Sometimes I think I love methadone. I hated that Grace choose this program for her recovery. It's just a substitute drug. It's more addicting than heroin. The withdrawals are more intense, last longer, are more painful and more dangerous. And I was afraid she would just turn from heroin to crack or meth or some other drug. But that hasn't happened.
She is stable, in just 4 months. She wants to start to wean herself off, which is a good sign. I'm still afraid of what that will look like - but what else is new. She could turn into Super Woman and I'd still be afraid.
What's with that anyway? How distrusting of me. Not distrusting of her necessarily, but of God. It drives my need for control and the horrible, constant, intense nagging. Grace was nagging me a bit yesterday and it bugged me. No wonder she and Melody get frustrated with my over-active nag machine...
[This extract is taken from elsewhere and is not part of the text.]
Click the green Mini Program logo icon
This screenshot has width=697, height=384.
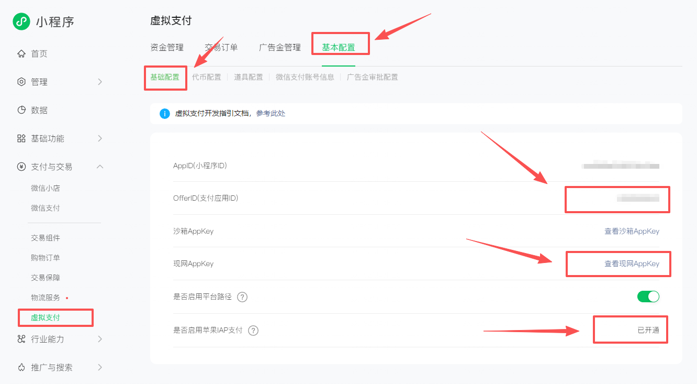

I want to be able to let them both make mistakes and learn from them. My heart broke today when Melody started to cry at halftime in her last basketball game of the season. They have lost every game and with the score 6-20 half way through it was clear they would lose again. I wanted to rush in and fix the feeling - suffocate it with my love, or drown it by making up for it with gifts, or distract her with jibberish about character-building and effort (which is true, but she didn't need to hear that just then). But I fed her some jibberish and she buried the emotion... we are training her well.
I seem to know what to do when I sit here at the computer late at night. Hindsight is 20-20. But I don't live it out very well. Ah, well.... I'll keep trying. I'll choose to see the good happening in Grace. I think it is so much more than this new drug. She is trying so hard - and succeeding. I never could have dreamed she could be here so soon. I guess I don't love methadone, but I sure LOVE what Grace is doing with it...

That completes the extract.